September 13, 2008

Holy Shit

This was not what I expected to see as I was heading to bed on Saturday night: David Foster Wallace may you rest in peace. I still haven’t read Infinite Jest.

comments

  1. Mary Jeys on September 14th, 2008 at 1:37 am

    whoa. harshing my buzz. I started, but haven’t finished Infinite Jest

  2. Kári on September 14th, 2008 at 1:45 am

    I know, I can’t quite believe it.

    I, for one, have read Infinite Jest. I was hoping to read more of the same.

    A real waste, to be sure.

  3. Michael Dougan on September 14th, 2008 at 4:21 am

    We eat, sleep
    and excrete,
    then all we have left to do
    is die.

    It is the nature of our world, though I could think of better way’s of ending it all.

  4. Amanda Mae Meyncke on September 14th, 2008 at 3:34 pm

    I have Infinite Jest in my bedside end table along with fifteen other books to read but Murakami’s TAKING SO LONG, and then Katherine Anne Porter is clamouring to be finished and there’s only so much Pale Horse Pale Rider in this girl.

  5. Sheila Ryan on September 14th, 2008 at 3:43 pm

    I am strangely relieved to learn that there is only so much Pale Horse, Pale Rider in you, Amanda Mae, and I’m not even altogether certain what I mean by that.

  6. Cindy Scroggins on September 14th, 2008 at 3:49 pm

    Amanda Mae and Sheila, my mother looked, in her 20s and 30s, pretty much exactly like Katherine Anne Porter.

    Carry on.

  7. Amanda Mae Meyncke on September 14th, 2008 at 4:05 pm

    Katherine Anne Porter had an Insane Life, marrying and divorcing so many men half her age. I do so love her casually elegant prose though, and if that’s what’s required to be a writer of her caliber, lead on. Though men half my age are currently 11, so maybe not.

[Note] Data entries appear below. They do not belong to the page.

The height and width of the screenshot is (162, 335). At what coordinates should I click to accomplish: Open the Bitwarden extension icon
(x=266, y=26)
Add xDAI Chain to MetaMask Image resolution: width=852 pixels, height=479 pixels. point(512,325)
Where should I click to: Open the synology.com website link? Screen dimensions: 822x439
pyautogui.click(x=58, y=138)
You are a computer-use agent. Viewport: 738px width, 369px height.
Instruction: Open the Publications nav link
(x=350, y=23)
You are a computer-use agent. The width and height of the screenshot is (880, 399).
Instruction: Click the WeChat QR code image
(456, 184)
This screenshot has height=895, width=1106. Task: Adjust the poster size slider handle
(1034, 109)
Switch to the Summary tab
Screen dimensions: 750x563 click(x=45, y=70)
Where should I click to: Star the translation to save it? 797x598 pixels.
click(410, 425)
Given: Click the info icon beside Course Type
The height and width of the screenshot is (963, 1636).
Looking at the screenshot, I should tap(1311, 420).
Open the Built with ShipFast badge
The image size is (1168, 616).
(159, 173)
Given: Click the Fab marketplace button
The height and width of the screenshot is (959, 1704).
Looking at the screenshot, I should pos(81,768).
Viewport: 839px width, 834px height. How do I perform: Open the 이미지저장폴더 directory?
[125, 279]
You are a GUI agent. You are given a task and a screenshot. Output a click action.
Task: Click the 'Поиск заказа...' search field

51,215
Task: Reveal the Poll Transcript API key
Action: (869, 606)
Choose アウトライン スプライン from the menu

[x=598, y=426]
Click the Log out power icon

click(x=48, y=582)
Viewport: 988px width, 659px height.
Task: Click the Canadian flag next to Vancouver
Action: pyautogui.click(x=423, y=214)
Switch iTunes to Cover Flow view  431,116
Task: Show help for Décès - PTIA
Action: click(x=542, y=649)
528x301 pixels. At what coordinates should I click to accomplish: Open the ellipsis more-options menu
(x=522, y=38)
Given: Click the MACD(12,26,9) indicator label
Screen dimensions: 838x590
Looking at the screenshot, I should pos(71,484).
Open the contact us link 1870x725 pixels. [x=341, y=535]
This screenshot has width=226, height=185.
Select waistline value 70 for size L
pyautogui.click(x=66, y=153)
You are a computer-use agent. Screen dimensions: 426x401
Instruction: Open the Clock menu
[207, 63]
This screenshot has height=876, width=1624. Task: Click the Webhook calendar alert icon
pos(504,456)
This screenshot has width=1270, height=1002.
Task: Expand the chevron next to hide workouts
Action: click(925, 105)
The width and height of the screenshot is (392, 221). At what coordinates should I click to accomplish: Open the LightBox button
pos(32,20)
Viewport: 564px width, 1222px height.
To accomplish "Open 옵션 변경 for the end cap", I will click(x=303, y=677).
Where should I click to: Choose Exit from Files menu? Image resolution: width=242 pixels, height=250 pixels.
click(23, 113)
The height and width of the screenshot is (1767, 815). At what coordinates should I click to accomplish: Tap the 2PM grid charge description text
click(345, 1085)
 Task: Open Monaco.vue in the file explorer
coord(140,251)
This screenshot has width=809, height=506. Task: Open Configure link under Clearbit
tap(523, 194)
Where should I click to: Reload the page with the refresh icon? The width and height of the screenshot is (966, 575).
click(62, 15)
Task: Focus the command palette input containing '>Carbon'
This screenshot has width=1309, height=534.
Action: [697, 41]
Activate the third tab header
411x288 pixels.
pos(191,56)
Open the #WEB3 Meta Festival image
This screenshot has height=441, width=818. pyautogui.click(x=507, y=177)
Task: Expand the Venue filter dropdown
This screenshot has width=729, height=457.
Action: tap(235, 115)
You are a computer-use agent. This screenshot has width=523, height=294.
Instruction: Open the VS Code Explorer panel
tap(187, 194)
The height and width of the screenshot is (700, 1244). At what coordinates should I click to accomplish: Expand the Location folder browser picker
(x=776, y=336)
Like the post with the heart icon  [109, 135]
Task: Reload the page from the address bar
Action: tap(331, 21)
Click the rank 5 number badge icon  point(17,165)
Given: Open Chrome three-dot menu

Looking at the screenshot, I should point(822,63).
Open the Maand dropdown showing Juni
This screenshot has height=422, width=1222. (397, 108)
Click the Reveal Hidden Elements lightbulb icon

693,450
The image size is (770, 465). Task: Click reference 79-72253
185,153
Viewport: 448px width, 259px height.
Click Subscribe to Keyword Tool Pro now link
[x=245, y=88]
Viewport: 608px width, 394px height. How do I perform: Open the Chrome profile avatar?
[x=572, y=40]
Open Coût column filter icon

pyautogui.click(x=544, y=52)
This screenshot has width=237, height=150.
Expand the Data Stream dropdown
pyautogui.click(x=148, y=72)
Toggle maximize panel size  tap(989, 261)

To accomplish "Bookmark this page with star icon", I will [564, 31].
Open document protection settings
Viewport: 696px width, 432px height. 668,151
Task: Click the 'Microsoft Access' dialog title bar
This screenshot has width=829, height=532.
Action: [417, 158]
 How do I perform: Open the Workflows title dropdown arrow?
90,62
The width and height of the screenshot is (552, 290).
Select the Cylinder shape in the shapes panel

  8. Sheila Ryan on September 14th, 2008 at 4:06 pm

    Dang.

  9. Amanda Mae Meyncke on September 14th, 2008 at 4:15 pm

    I know, riiiigh’?

  10. Sheila Ryan on September 14th, 2008 at 4:29 pm

    Well, what happens, you may well discover, is that as the years pass, the gap narrows.

  11. Amanda Mae Meyncke on September 14th, 2008 at 4:38 pm

    I don’t know if that’s true. When I am 66, they will be 33. That seems to denote some sort of larger gap. But, ahh, I think you may be speaking of a different level.

  12. Sheila Ryan on September 14th, 2008 at 4:42 pm

    Mmm, yeah. I wasn’t thinking literally half my age. In fact, I have a pretty rough time thinking literally at all, so you can pretty much take that as a given.

  13. Brandon Hobson on September 14th, 2008 at 8:39 pm

    I have a letter from DFW from 1993. I had written him a fan letter back then, and he responded with a nice reply. At the time I was working at a bookstore, B. Dalton’s, in a mall, and I must’ve mentioned this in the letter because in his letter he replied, “I could never work in a mall. Just being in one makes me feel like killing myself.” I’m very sad at the loss.